Fructosyl-mangiferin ameliorates dextran sulfate sodium-induced colitis in mice via the STAT3/M1/Th17 axis.

BACKGROUND

Inflammatory bowel disease (IBD), a chronic inflammatory condition categorized into ulcerative colitis (UC) and Crohn's disease (CD), affects a growing global patient population. Despite the prevalence, clinically there is a scarcity of effective therapeutic agents.

PURPOSE

This study investigated the therapeutic effects of fructosyl mangiferin (FM) on UC and elucidated its underlying mechanisms through in vivo and in vitro experiments.

METHODS

In vivo, a UC model of C57BL/6J mice was established via dextran sulfate sodium (DSS) induction, and the therapeutic effects were assessed through intragastric administration. In vitro, the murine macrophage cell line RAW264.7 was stimulated with lipopolysaccharide (LPS) to establish an M1 polarization model and introduced to explore the role of FM in immune cells. Molecular docking was further employed to investigate the specific molecular mechanisms of FM.

RESULTS

In vivo experimental findings indicate that FM, like mangiferin (M), preserves mucin secretion and the expression of occludin protein, and both significantly impede the progression of fibrosis associated with colitis. Additionally, FM effectively suppresses M1 macrophage polarization and exerts a pronounced inhibitory effect on the adaptive immune response, outperforming M in mitigating UC. In vitro results corroborate FM's inhibitory action on M1 polarization.
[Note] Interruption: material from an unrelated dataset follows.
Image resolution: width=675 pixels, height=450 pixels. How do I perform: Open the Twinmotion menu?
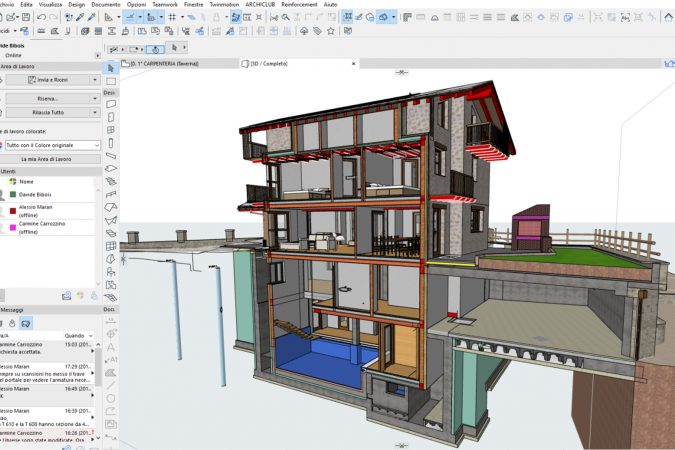tap(224, 4)

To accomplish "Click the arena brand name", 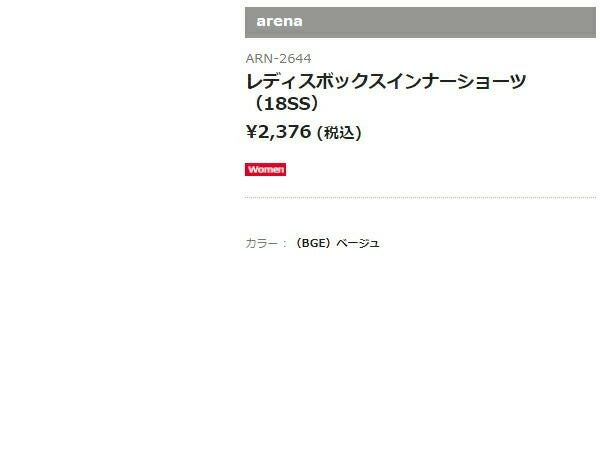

Molecular docking studies identified FM as a potential signal transducer and activator of transcription 3 (STAT3) inhibitor, aligning with western blot analyses from both in vivo and in vitro experiments.

CONCLUSION

In conclusion, following fructosylation, FM exhibits remarkable anti-inflammatory and colonic protective effects. FM's ability to control the progression of UC offers a novel strategy for its potential treatment, warranting further investigation into its clinical application.